== Set exercise ==
Substitute "desktop agent" for every occurrence of "GUI agent" in the entries below and reproduce all of them with everything else left unchanged.

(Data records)
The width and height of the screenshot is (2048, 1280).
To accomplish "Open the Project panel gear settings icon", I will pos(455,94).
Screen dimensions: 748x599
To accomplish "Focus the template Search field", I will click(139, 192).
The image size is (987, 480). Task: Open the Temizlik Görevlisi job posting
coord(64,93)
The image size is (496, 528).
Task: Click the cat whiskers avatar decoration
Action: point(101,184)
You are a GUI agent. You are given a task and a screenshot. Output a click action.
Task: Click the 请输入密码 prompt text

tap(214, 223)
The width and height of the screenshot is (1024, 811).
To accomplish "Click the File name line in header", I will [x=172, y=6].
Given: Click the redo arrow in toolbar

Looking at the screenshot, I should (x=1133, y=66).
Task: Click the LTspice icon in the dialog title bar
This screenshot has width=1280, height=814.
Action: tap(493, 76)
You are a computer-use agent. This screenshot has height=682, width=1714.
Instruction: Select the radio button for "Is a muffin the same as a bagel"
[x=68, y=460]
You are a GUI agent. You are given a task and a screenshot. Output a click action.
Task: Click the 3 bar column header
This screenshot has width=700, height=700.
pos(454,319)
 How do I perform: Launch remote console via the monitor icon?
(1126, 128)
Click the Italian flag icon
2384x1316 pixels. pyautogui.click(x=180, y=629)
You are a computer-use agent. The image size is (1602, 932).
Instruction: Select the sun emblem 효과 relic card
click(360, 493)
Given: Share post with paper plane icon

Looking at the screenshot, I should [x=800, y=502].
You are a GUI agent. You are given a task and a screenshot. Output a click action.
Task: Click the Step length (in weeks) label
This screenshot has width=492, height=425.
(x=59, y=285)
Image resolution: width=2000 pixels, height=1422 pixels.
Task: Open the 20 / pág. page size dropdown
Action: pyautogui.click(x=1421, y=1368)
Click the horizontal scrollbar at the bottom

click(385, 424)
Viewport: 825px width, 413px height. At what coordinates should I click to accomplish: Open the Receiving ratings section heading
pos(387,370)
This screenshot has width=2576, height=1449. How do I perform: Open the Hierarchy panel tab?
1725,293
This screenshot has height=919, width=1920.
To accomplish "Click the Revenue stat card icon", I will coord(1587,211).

== Result for this task ==
The width and height of the screenshot is (2048, 1280).
To accomplish "Open the Project panel gear settings icon", I will pos(455,94).
Screen dimensions: 748x599
To accomplish "Focus the template Search field", I will click(139, 192).
The image size is (987, 480). Task: Open the Temizlik Görevlisi job posting
coord(64,93)
The image size is (496, 528).
Task: Click the cat whiskers avatar decoration
Action: point(101,184)
You are a desktop agent. You are given a task and a screenshot. Output a click action.
Task: Click the 请输入密码 prompt text

tap(214, 223)
The width and height of the screenshot is (1024, 811).
To accomplish "Click the File name line in header", I will [x=172, y=6].
Given: Click the redo arrow in toolbar

Looking at the screenshot, I should (x=1133, y=66).
Task: Click the LTspice icon in the dialog title bar
This screenshot has width=1280, height=814.
Action: tap(493, 76)
You are a computer-use agent. This screenshot has height=682, width=1714.
Instruction: Select the radio button for "Is a muffin the same as a bagel"
[x=68, y=460]
You are a desktop agent. You are given a task and a screenshot. Output a click action.
Task: Click the 3 bar column header
This screenshot has width=700, height=700.
pos(454,319)
 How do I perform: Launch remote console via the monitor icon?
(1126, 128)
Click the Italian flag icon
2384x1316 pixels. pyautogui.click(x=180, y=629)
You are a computer-use agent. The image size is (1602, 932).
Instruction: Select the sun emblem 효과 relic card
click(360, 493)
Given: Share post with paper plane icon

Looking at the screenshot, I should [x=800, y=502].
You are a desktop agent. You are given a task and a screenshot. Output a click action.
Task: Click the Step length (in weeks) label
This screenshot has width=492, height=425.
(x=59, y=285)
Image resolution: width=2000 pixels, height=1422 pixels.
Task: Open the 20 / pág. page size dropdown
Action: pyautogui.click(x=1421, y=1368)
Click the horizontal scrollbar at the bottom

click(385, 424)
Viewport: 825px width, 413px height. At what coordinates should I click to accomplish: Open the Receiving ratings section heading
pos(387,370)
This screenshot has width=2576, height=1449. How do I perform: Open the Hierarchy panel tab?
1725,293
This screenshot has height=919, width=1920.
To accomplish "Click the Revenue stat card icon", I will coord(1587,211).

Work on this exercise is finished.